LISTSERV at the University of Georgia
Menubar Imagemap
Home Browse Manage Request Manuals Register
Previous messageNext messagePrevious in topicNext in topicPrevious by same authorNext by same authorPrevious page (April 2004, week 2)Back to main SAS-L pageJoin or leave SAS-L (or change settings)ReplyPost a new messageSearchProportional fontNon-proportional font
Date:   Wed, 14 Apr 2004 19:48:25 -0600
Reply-To:   Jack Hamilton <JackHamilton@FIRSTHEALTH.COM>
Sender:   "SAS(r) Discussion" <SAS-L@LISTSERV.UGA.EDU>
From:   Jack Hamilton <JackHamilton@FIRSTHEALTH.COM>
Subject:   Re: Job control with SAS
Comments:   To: lpogodajr292185@COMCAST.NET
Content-Type:   text/plain; charset=us-ascii

You read my question correctly - I want to be able handle concurrencies, while running as many non-dependent programs as possible.

I'm afraid that I don't usually write well-behaved programs, by your definition - I rely on SAS to clean up my work data sets. In fact, I don't think it's possible for a SAS program to completely clean out its own WORK directory - WORK,REGSTRY and WORK.SASMACR refuse to be deleted by PROC DATASETS KILL because they're "in use".

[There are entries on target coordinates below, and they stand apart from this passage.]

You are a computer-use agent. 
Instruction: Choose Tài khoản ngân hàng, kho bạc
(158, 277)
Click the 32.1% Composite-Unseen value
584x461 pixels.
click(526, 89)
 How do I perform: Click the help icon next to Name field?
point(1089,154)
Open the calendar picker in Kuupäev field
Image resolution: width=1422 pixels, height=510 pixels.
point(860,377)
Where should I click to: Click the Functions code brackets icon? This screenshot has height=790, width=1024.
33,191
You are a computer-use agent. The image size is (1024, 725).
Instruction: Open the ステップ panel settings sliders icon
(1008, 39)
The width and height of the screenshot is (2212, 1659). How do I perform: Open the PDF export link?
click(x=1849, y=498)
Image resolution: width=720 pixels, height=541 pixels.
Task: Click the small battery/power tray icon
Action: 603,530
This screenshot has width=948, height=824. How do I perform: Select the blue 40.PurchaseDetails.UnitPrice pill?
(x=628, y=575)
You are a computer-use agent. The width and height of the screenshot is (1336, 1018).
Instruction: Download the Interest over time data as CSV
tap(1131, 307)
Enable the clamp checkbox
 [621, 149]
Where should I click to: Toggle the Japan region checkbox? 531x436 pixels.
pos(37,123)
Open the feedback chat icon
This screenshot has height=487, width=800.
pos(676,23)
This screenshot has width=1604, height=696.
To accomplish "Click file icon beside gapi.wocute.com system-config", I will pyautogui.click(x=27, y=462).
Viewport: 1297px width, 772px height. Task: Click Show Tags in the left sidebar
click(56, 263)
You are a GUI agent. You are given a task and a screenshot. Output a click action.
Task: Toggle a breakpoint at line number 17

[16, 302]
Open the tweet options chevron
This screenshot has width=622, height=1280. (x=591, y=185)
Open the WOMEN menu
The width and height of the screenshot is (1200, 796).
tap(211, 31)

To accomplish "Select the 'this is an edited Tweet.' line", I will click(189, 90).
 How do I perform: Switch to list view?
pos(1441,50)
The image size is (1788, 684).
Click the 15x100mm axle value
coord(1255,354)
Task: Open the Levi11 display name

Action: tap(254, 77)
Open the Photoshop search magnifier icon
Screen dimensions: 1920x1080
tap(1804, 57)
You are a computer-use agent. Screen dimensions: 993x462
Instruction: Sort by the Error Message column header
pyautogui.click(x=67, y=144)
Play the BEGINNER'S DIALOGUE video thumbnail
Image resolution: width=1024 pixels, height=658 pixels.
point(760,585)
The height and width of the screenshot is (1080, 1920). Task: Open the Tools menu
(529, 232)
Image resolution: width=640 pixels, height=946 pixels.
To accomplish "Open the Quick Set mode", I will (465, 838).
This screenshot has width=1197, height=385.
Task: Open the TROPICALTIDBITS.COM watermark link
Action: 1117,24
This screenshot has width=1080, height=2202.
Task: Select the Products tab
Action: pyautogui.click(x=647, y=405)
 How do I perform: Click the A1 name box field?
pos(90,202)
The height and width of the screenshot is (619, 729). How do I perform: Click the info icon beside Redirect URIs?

The plain %INCLUDE approach doesn't work for me because, although it will run jobs in sequence, it will stop after the first failure, even though there are non-dependent jobs remaining which could still be run. Given

SEQ NAME 1 Prog1 1 Prog2 2 Prog3

where Prog3 is dependent on Prog1 and Prog2, if Prog1 fails then Prog2 won't run, even though it could.

I think SYSTASK is probably the most reasonable approach, but I've been told offline that it sometimes results in mysterious abends; I'll have to try it for myself.

-- JackHamilton@FirstHealth.com Manager, Technical Development Metrics Department, First Health West Sacramento, California USA

>>> Lou <lpogodajr292185@COMCAST.NET> 04/14/2004 6:27 PM >>> "Don Stanley" <don_stanley@PARADISE.NET.NZ> wrote in message news:200404140152.i3E1qPu10992@listserv.cc.uga.edu... > Few, usually, minor pitfalls to beware of with this approach > > (1) create a macro variable in job 1. Have a variable of the same name in > job 2 but forget to reset it to null in job 2. Testing job 2 independent of > job 1 works fine, sequential running like below may cause very obscure > errors in job 2.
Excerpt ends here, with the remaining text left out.